Closed
Description
What's the expected behavior when grouping on a column containing NaN
and then applying transform
? For a Series
, the current result is to throw an exception:
>>> df = pd.DataFrame({
... 'a' : range(10),
... 'b' : [1, 1, 2, 3, np.nan, 4, 4, 5, 5, 5]})
>>>
>>> df.groupby(df.b)['a'].transform(max)
Traceback (most recent call last):
File "<stdin>", line 1, in <module>
File "pandas/core/groupby.py", line 2422, in transform
return self._transform_fast(cyfunc)
File "pandas/core/groupby.py", line 2463, in _transform_fast
return self._set_result_index_ordered(Series(values))
File "pandas/core/groupby.py", line 498, in _set_result_index_ordered
result.index = self.obj.index
File "pandas/core/generic.py", line 1997, in __setattr__
return object.__setattr__(self, name, value)
File "pandas/src/properties.pyx", line 65, in pandas.lib.AxisProperty.__set__ (pandas/lib.c:41301)
obj._set_axis(self.axis, value)
File "pandas/core/series.py", line 273, in _set_axis
self._data.set_axis(axis, labels)
File "pandas/core/internals.py", line 2219, in set_axis
'new values have %d elements' % (old_len, new_len))

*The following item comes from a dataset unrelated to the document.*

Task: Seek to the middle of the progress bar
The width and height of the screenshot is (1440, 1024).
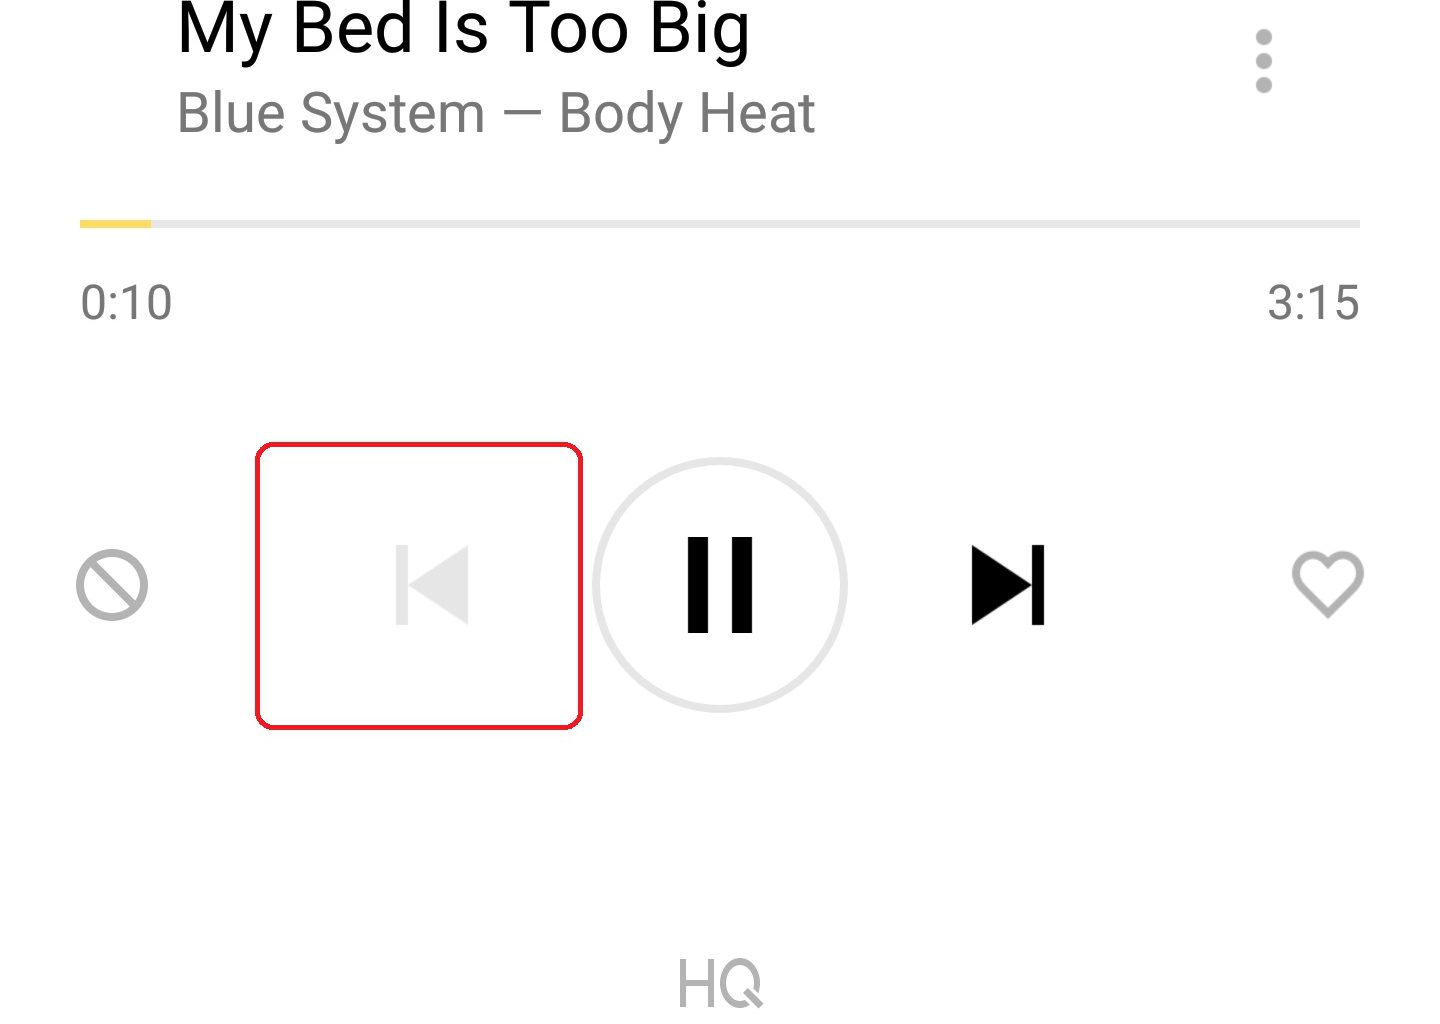Action: coord(720,224)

ValueError: Length mismatch: Expected axis has 9 elements, new values have 10 elements
For a DataFrame
, the missing value gets filled in with what looks like an uninitialized value from np.empty_like
:
>>> df.groupby(df.b).transform(max)
a
0 1
1 1
2 2
3 3
4 -1
5 6
6 6
7 9
8 9
9 9
It seems like either it should fill in the missing values with NaN
(which might require a change of dtype), or just drop those rows from the result (which requires the shape to change). Either solution has the potential to surprise.